> [TASK GOAL]
State how many lines in the entries below include the string "computer", and give nothing beyond that number.

START EXERCISE MATERIAL

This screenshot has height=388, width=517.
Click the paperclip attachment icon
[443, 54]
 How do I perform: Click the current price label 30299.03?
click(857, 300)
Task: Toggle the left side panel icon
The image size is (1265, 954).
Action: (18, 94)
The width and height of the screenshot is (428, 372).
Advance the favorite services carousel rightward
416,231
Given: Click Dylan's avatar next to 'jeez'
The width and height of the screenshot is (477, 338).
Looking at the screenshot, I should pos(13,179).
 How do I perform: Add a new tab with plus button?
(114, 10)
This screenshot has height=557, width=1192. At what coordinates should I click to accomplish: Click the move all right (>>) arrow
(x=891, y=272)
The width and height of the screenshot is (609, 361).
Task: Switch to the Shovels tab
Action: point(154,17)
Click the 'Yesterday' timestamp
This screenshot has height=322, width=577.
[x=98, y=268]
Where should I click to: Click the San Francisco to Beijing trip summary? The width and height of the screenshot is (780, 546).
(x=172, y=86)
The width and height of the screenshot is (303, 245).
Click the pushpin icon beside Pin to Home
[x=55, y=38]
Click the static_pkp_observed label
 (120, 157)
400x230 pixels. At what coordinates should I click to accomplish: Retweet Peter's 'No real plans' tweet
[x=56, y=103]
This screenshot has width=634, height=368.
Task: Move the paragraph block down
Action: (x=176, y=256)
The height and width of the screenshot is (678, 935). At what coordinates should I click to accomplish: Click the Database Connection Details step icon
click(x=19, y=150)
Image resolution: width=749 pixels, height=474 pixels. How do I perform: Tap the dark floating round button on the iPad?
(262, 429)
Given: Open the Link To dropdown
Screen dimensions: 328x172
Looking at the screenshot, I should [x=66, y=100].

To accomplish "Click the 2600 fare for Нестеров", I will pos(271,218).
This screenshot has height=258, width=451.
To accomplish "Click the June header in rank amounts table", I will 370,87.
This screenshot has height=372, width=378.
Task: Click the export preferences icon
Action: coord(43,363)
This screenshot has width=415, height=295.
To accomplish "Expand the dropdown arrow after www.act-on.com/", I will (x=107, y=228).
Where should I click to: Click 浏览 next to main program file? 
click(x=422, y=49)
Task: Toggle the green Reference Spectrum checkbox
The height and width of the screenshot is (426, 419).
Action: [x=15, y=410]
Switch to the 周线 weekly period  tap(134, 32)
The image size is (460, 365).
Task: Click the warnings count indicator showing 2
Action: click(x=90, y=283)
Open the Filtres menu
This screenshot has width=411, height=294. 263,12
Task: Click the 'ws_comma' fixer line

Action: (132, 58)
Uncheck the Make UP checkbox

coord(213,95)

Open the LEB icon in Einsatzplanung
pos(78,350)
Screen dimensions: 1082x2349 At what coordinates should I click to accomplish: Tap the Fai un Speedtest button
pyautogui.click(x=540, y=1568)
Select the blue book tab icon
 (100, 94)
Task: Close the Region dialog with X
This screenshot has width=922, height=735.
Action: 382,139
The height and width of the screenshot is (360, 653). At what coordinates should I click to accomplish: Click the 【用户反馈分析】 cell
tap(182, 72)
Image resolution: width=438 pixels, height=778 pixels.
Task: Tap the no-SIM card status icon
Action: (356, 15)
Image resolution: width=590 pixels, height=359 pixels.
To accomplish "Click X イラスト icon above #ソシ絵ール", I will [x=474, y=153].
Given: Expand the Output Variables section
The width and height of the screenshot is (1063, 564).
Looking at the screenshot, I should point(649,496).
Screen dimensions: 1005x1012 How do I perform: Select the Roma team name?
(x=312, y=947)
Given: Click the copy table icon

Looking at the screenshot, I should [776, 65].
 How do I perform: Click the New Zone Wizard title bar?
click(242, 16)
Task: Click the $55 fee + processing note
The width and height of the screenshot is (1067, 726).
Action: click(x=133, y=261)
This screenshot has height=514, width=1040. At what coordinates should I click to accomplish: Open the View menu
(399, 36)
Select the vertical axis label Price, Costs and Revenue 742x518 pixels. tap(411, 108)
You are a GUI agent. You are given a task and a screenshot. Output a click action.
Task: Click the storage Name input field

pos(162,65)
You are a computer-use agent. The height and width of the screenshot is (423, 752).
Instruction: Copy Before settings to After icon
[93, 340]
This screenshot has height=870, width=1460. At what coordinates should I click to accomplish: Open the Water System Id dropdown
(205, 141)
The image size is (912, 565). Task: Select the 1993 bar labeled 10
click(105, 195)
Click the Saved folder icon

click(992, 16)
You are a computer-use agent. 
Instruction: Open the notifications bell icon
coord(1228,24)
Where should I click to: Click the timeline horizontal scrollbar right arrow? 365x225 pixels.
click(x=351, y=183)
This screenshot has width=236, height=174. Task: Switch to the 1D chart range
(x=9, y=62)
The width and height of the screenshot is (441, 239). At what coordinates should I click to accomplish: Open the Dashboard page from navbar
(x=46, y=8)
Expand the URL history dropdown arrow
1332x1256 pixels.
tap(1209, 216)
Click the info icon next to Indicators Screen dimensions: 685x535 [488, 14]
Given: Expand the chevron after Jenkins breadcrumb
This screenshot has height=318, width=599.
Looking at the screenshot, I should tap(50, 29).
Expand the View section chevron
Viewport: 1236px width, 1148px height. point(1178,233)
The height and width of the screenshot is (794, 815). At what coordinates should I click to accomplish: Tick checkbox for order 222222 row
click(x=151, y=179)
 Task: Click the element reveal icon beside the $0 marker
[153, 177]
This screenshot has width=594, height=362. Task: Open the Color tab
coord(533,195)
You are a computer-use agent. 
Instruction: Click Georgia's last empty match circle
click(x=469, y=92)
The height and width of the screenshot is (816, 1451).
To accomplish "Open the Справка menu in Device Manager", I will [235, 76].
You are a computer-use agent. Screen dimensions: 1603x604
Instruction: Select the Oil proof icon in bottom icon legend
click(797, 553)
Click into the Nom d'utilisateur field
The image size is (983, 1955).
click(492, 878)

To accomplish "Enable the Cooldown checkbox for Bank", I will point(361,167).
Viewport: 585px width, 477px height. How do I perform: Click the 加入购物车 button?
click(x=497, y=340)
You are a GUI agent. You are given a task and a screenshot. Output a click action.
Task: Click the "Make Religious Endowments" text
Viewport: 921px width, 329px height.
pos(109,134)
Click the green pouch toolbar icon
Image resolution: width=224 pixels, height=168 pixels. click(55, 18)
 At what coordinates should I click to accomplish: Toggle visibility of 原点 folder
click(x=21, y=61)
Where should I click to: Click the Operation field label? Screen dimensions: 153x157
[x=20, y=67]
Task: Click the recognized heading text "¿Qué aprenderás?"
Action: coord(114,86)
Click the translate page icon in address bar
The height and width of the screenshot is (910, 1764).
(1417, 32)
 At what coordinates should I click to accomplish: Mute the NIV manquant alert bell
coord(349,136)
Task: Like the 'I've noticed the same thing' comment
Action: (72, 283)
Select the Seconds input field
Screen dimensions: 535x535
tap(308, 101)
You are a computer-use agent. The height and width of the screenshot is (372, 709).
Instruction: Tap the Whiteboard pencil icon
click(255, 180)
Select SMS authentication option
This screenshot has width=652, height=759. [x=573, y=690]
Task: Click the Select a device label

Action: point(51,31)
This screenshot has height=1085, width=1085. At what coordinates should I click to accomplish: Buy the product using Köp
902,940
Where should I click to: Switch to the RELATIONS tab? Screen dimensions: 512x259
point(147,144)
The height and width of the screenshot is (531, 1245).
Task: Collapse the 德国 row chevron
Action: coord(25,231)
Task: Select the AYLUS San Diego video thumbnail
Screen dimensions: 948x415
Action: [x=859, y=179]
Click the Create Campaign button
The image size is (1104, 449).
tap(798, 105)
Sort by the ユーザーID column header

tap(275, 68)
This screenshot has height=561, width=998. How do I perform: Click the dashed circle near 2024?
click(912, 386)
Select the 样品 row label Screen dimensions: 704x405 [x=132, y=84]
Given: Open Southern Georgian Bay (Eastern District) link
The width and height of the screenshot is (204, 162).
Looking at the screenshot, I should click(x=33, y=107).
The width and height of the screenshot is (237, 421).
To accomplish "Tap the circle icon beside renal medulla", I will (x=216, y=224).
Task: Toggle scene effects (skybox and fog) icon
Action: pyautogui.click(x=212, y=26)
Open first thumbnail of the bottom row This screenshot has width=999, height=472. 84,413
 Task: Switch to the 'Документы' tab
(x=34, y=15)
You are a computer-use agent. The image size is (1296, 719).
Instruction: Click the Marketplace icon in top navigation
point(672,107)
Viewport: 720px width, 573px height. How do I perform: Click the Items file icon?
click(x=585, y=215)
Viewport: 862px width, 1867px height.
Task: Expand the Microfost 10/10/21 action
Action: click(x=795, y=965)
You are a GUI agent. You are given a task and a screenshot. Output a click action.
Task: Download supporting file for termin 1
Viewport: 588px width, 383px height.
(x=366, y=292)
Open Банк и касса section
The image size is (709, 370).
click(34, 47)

END EXERCISE MATERIAL

> [THE COMPLETED TASK]
6